Dr. Mikovits – The WPI’s brief announcement stated Dr Mikovits will now be focused on treatment rather than research; her new duties are to engage “in activities which support and promote the development of more effective treatments for all patients with neuro‐immune diseases”

Dr. Mikovits has a long history in treatment research. She directed the Lab of Antiviral Drug Mechanisms (LADM) at the NCI which developed creens for treatments for AIDS and AIDS-associated malignancies (Kaposi’s sarcoma) and served as Chief Scientific Officer and VP of Drug Discovery at Epigenx Biosciences, where she developed cell and array-based methylation assays for drug discovery and diagnostic development. She has co-authored more than 40 papers over her career.

Dr. Lombardi – Dr. Lombardi is about as firmly embedded in ME/CFS research as a young researcher could be. As an undergraduate Dr. Lombardi was a research assistant for Dr. Peterson and did his graduate studies under none other than Dr. Suhadolnik of RNase L fame. He received his PhD in Biochemistry from the Univ of Nevada, Reno in in 2006. He cofounded RedLabs and then left to join the WPI. He has co-authored 3 papers over the past year on XMRV. He was the lead author of the Science paper.

The reason according to an email to Mindy Kitei at CFS Central is the WPI’s lack of success as a Research Institute; in particular their inability to get basic research grants funded or getting their papers papers. Dr. Mikovits said this was due to ‘baseless contamination rumors’ and ‘politics’.

“The point of the change is that the basic research grants and papers are not being funded or published because of the baseless contamination rumors,” Mikovits wrote to CFS Central in an email.

Dr. Mikovits remained confident that XMRV plays a role in ME/CFS.

“I am totally confident that XMRV and a family of human gamma retroviruses is playing a role in ME/CFS…. [and] our reorganization reflects that confidence and allows me to move forward drug and diagnostic development.”

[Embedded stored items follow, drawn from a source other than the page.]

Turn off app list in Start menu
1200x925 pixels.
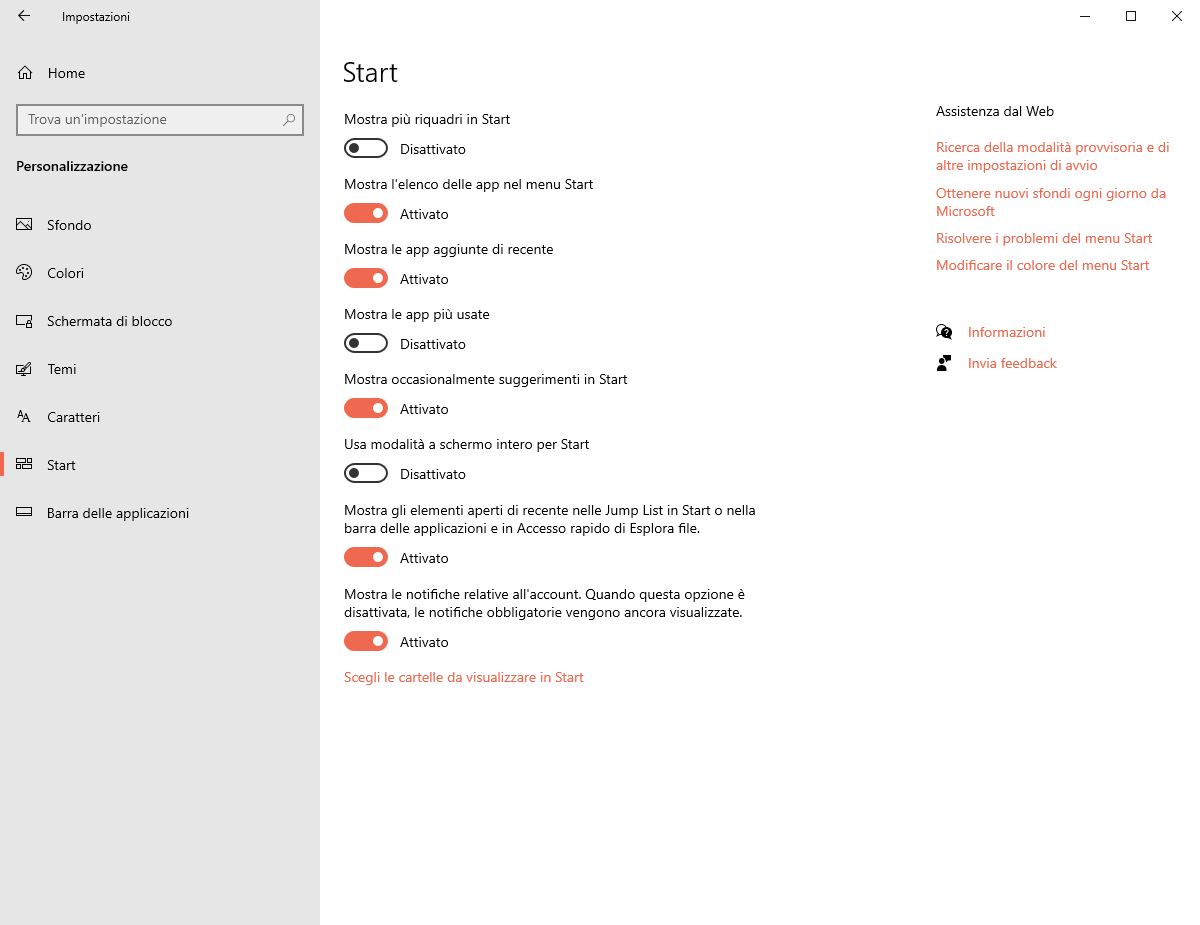(x=366, y=214)
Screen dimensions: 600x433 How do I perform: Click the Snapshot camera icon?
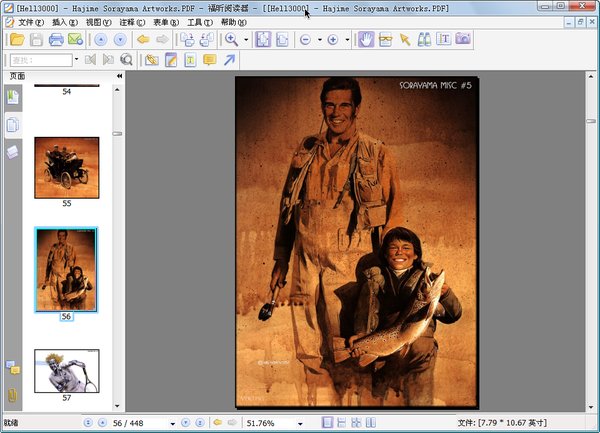[x=463, y=40]
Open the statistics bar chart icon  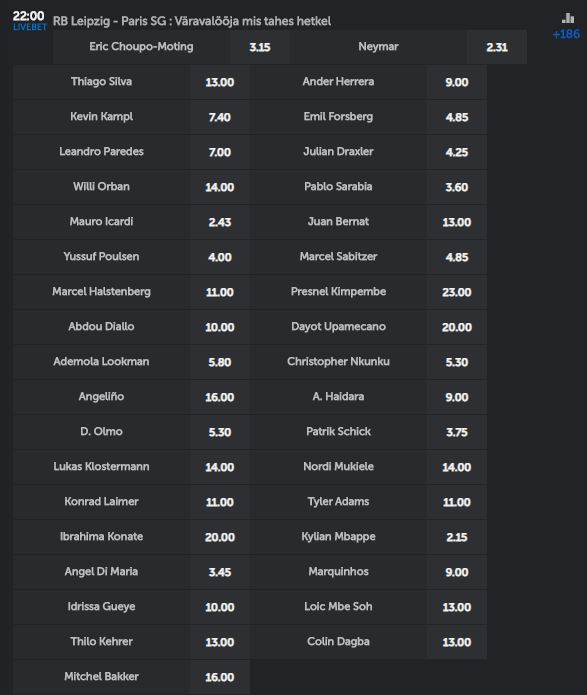click(567, 18)
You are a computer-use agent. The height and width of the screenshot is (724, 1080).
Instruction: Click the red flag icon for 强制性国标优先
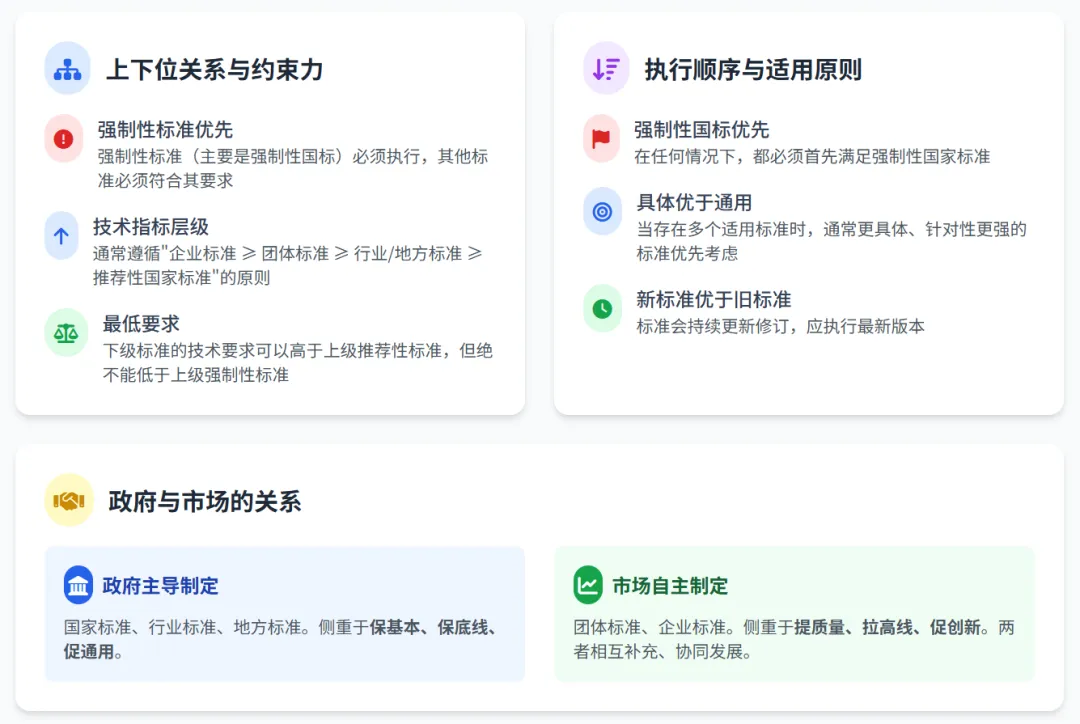pyautogui.click(x=601, y=138)
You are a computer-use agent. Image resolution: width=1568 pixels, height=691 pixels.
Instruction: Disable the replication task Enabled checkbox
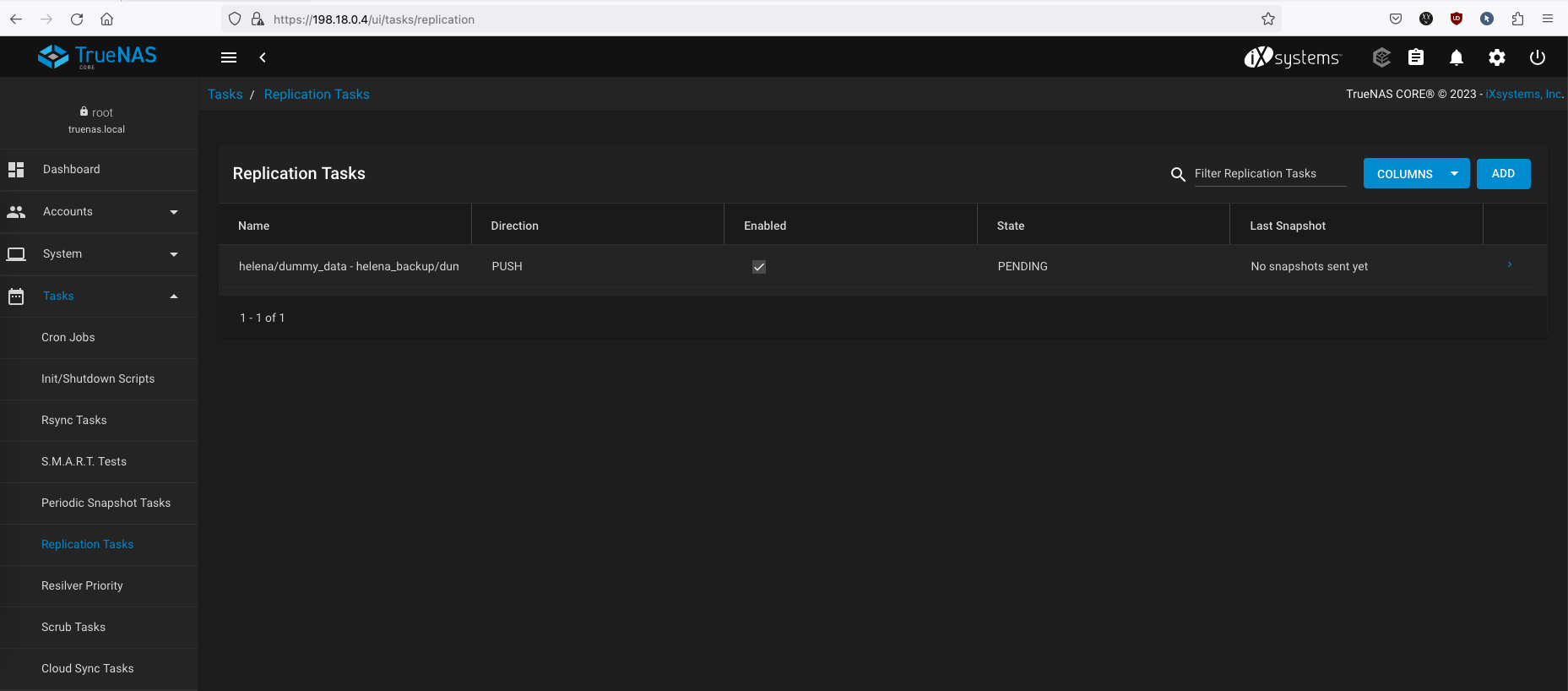click(x=759, y=267)
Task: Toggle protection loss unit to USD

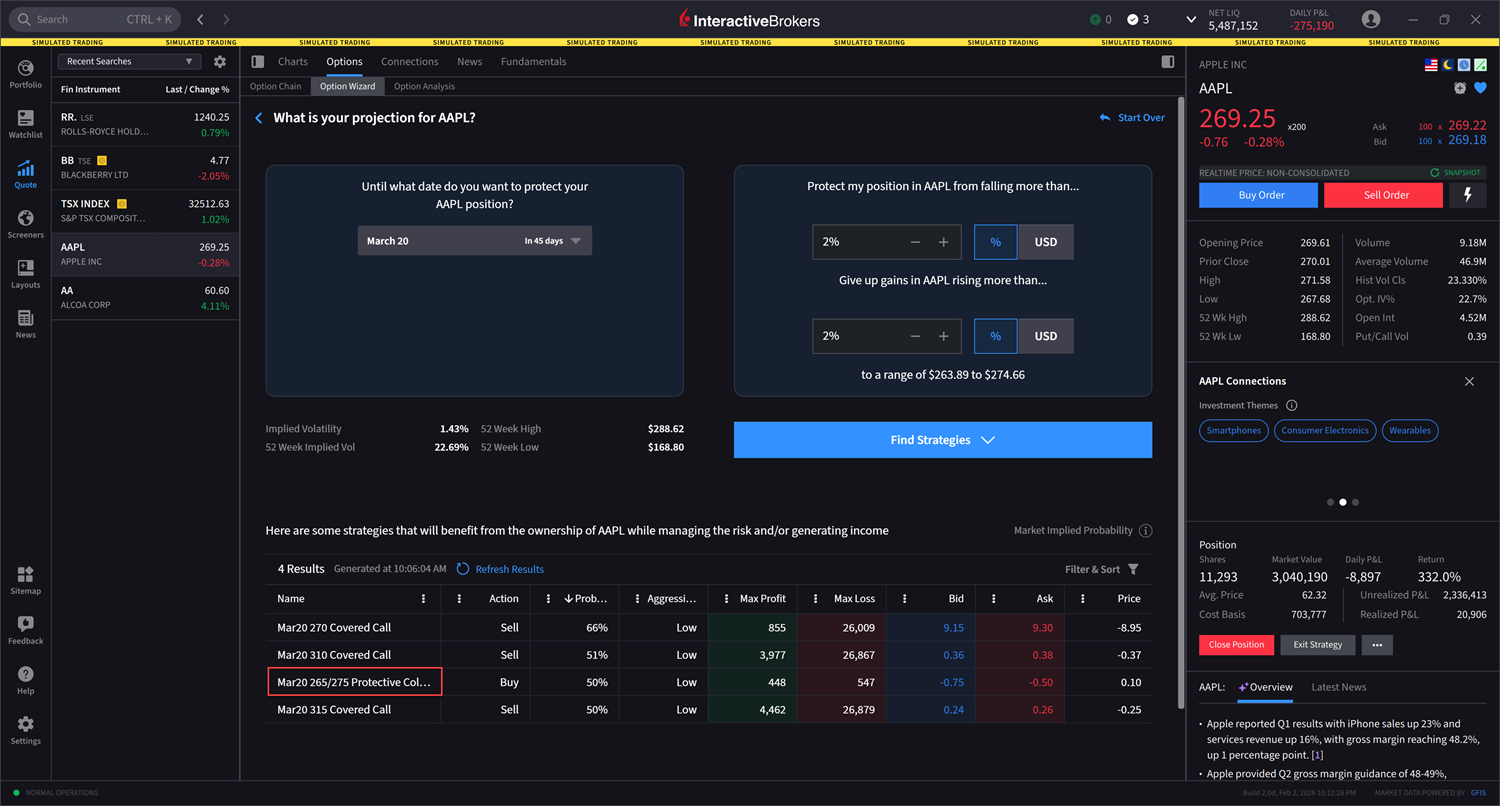Action: (1045, 242)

Dr. Mikovits was, at times, unflatteringly protrayed several prominent media articles recently.

EBV/XMRV Connection: A paper from the National Cancer Institute indicates that immune activation appears to enhance XMRV activity. The study found that NF-kb, an immune factor which Dr. Maes believes may play a key role in CFS, and TNF-a, a major pro-inflammatory cytokine, both enhance activity of XMRV’s gag gene.

Interestingly they found that a mutation in one part of NF-kB did not increase XMRV activity – thereby suggesting that organisms or people with this mutation might not be effected as much by it. They also found that one strain (mutant) of XMRV was not nearly as active as another..suggesting, of course, that the type of XMRV infection an organism has could be important how virulent it is.

They also found that EBV infected cells appear to foster XMRV replication – an interesting finding given all the EBV connections in CFS.